Primary Training Session
A.
Two sets for quality of:
20/15 Calorie Machine of Choice
Followed by…
Two rounds of:
5 Strict Pull-Ups
10 Push-Ups
15 Air Squats
12 Dumbbell Deadlifts
9 Dumbbell Hang Cleans
6 Dumbbell Shoulder to Overhead
Rest 2 minutes between sets
B.
Every minute, on the minute, for 12 minutes:
Hang Clean + Clean @ 80-85% of 1-RM Clean
C.
Every 5 minutes for 30 minutes:
30/24 Calorie Row
30/24 Calorie Assault Bike
At the 30 min mark. . .
For time:
60/45 Calorie Row
60/45 Calorie Assault Bike
D.
Three sets:
30 seconds V-Ups
30 seconds Hollow Hold
30 seconds Flutter Kicks
60 seconds Rest
Athlete Notes:
This week has been, admittedly, rough so far! So today we’re going to ease off on kicking your guys’ butts too much with some simple monostructural work. That said, we still want to see strong effort on each of the machines. Your goal should be to have at least 90 seconds to 2 minutes of rest each interval. This is a great opportunity to work on your pacing. Set a goal and try to stick to it!

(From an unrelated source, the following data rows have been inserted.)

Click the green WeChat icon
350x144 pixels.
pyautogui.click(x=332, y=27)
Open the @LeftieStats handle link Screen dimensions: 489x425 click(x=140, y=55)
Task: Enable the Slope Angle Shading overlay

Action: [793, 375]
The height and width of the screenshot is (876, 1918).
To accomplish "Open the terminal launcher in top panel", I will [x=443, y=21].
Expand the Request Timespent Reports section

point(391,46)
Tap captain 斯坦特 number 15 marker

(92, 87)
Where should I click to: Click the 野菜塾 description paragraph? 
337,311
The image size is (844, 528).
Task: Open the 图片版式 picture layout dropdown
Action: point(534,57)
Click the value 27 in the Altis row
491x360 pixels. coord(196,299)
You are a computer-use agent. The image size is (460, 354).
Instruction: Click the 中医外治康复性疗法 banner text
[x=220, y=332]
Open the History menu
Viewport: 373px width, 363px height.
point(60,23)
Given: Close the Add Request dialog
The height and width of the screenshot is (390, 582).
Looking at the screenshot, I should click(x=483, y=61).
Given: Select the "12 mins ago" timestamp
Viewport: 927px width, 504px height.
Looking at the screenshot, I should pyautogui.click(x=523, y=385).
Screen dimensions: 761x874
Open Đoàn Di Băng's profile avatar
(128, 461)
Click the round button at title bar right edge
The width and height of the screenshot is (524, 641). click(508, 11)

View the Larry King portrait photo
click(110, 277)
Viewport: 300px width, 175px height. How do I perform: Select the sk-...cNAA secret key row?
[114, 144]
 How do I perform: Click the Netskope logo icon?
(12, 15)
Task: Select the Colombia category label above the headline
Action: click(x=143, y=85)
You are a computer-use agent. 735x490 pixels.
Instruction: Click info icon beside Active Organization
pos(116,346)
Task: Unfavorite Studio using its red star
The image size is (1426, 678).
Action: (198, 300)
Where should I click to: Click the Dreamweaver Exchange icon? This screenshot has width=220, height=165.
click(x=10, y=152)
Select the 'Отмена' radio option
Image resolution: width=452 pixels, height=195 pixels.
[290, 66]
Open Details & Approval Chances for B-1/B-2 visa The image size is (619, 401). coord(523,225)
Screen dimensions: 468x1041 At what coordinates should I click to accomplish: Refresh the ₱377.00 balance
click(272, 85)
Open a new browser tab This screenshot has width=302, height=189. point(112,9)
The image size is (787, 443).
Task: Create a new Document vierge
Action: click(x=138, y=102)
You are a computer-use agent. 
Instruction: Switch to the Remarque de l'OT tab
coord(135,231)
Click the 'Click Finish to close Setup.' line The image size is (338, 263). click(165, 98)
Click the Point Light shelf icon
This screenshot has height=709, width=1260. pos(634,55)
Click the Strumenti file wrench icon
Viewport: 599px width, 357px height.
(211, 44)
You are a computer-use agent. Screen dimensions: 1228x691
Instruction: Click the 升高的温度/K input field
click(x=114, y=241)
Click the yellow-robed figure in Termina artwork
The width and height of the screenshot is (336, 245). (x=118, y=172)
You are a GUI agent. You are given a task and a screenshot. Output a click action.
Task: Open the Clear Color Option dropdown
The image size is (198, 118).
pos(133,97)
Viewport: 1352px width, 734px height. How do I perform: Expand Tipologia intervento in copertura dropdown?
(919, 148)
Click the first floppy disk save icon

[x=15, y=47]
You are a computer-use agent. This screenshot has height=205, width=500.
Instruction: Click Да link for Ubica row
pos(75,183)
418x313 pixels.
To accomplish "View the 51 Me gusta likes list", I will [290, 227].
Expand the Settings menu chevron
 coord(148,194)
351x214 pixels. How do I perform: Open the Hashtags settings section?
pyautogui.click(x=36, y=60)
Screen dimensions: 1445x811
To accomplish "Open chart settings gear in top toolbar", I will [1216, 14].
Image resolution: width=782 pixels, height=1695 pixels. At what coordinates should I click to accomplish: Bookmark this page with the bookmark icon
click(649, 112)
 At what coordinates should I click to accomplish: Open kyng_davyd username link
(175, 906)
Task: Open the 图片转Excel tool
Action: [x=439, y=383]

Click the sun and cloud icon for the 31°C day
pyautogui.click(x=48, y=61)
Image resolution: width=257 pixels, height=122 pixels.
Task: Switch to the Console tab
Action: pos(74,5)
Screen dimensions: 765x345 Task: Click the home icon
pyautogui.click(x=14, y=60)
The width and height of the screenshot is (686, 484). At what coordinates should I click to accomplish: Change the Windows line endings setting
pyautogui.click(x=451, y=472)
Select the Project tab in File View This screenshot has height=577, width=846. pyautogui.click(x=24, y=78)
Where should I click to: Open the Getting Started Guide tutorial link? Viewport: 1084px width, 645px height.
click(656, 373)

Optional Additional Work Sessions
*Please choose to perform only those sessions that are most focused on your weaknesses, and only perform as much of the additional work as you can recover from successfully before your next training session.
Power Strength Accessory Option
Three sets of:
Max Reps Banded Ring or Towel Pull Ups x 60 seconds
Rest 60 seconds
Engine Accessory Option
Every 10 minutes, for 30 minutes (3 sets of):
500 Meter Row
400 Meter Run
30/24 Calorie Assault Bike
Max Meter Row until the 8 minute mark of each round
Gymnastics Skills Accessory Option
Complete at your own pace for 10-15 minutes:
1 Strict Pull Up + 1 Bar Muscle Up + 1 Toes to Bar + 1 Strict Pull Up
Add 1-2 reps to each movement after you complete the complex. Grab some buddies and challenge each other
Engine Accessory Option
Fifteen sets of:
25 second Assault Bike at 30 minute test + 8-9 RPM
35 seconds rest
After the fifteenth set, rest 5 minutes, then repeat another fifteen sets.
6m43s for final part of C. Definitely feeling this week!